In functional analysis, Sobczyk's theorem is a result concerning the existence of projections in Banach spaces. In its original form, the theorem states that for any separable Banach space containing the space ${\displaystyle c_{0}}$ (of sequences converging to zero) as a subspace, there exists a projection from the ambient space onto ${\displaystyle c_{0}}$ whose norm is at most ${\displaystyle 2}$. The theorem is not true for general non-separable Banach spaces.

A slightly modified version also commonly referred to as the Sobczyk theorem, deals with the extension of a bounded linear operator. This version asserts that if a Banach space contains a subspace that is linearly isometric to ${\displaystyle c_{0}}$, then any bounded linear operator defined on that subspace and taking values in ${\displaystyle c_{0}}$ can be extended to the entire space with operator norm at most twice that of the original.
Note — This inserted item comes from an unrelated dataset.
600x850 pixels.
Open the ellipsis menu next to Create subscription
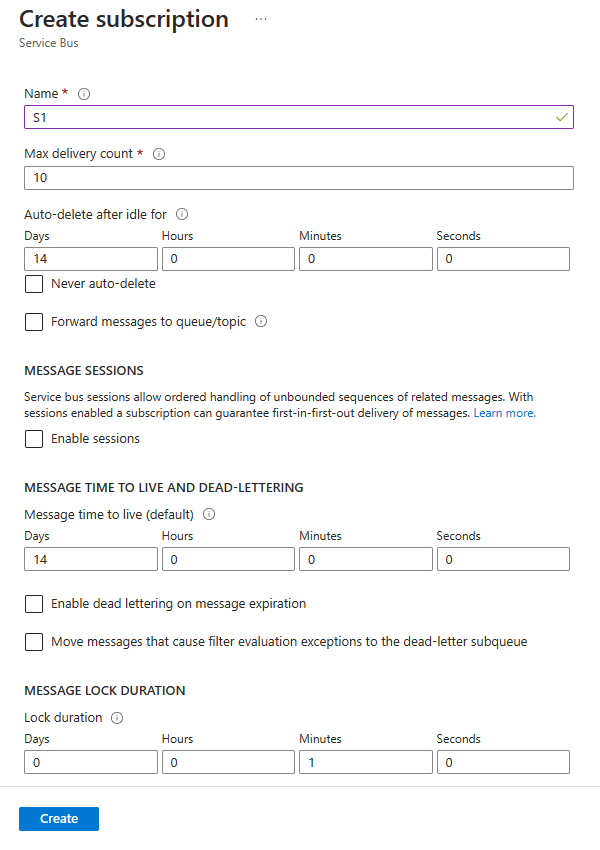(x=261, y=18)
The theorem is named after the American mathematician Andrew Sobczyk, who proved it in 1941.^[1]

The original version of the theorem states

Let ${\displaystyle X}$ be a separable Banach space and ${\displaystyle c_{0}\subset X}$. Then there exists a projection ${\displaystyle T\colon X\to c_{0}}$ with norm at most ${\displaystyle 2}$.^[1]

The second version of the theorem is as follows

Let ${\displaystyle X}$ be a separable Banach space and let ${\displaystyle Y\subset X}$ be a subspace. If ${\displaystyle S\colon Y\to c_{0}}$ is a bounded linear operator, then there exists an extension ${\displaystyle T\colon X\to c_{0}}$ with ${\displaystyle \|T\|\leq 2\|S\|}$.^[2]

• Choosing ${\displaystyle Y=c_{0}}$ and ${\displaystyle S}$ to be the identity operator recovers the original version as a special case of the extension version.